Because kids and adult toothpastes are so similar, dentists’ guidance around shopping for them is almost identical. Like adult toothpaste, kids toothpaste must meet two criteria:

  1. It must have the ADA Seal of Acceptance, which Moursi said is “the gold standard” when it comes to choosing dental products. When you see that seal on a toothpaste’s packaging, it means the brand submitted data and other materials to the ADA, causing the organization to determine that the product meets specified safety and efficacy requirements.
  2. It must contain fluoride, which is an ingredient that dentists told us is proven to reduce your risk for cavities. All toothpaste that earns the ADA Seal of Acceptance is made with fluoride and does not contain flavoring agents like sugar that can cause or contribute to tooth decay.

“Otherwise, it’s just a matter of personal preference and taste,” Moursi said.

While you won’t see specialized kids toothpaste for teeth whitening, anti-tartar and other needs, you may see kids options marketed as “natural” while shopping. “Currently, the FDA does not define the term ‘natural toothpaste’ which leaves consumers to define what natural means to them,” Zoumboukos explained. She noted that it’s common for these “natural” toothpastes to be free from artificial flavors, ingredients, preservatives, sweetness and colors. Ultimately, whatever causes a brand to call their toothpaste “natural” won’t impact its effectiveness so long as the product has the ADA Seal of Acceptance.
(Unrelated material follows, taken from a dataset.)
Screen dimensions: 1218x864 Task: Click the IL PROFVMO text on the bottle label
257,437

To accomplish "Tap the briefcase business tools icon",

When should children start using toothpaste with fluoride?

The AAPD recommends children start using toothpaste with fluoride as soon as their first tooth appears. Moursi said this is usually around six months, but for some kids, it can be even younger.

Dr. Breno Reboucas, a professor at the Boston University School of Medicine, said you should use a dot of toothpaste the size of a grain of rice to brush a baby’s tooth — while such a small amount of toothpaste may not seem like much, Moursi said there’s enough fluoride in it to prevent cavities. Then, around age three, Reboucas said you can progress to using a pea-sized amount of toothpaste to brush a child’s teeth.

If your child uses kids toothpaste, Reboucas said there’s no specific age at which you need to help them transition to adult toothpaste. He said the transition is usually dictated by kids’ preferences and whether additional dental needs arise — for example, if a child develops tooth sensitivity and their dentist recommends a toothpaste made for sensitive teeth, you’ll probably have to go with an “adult” option.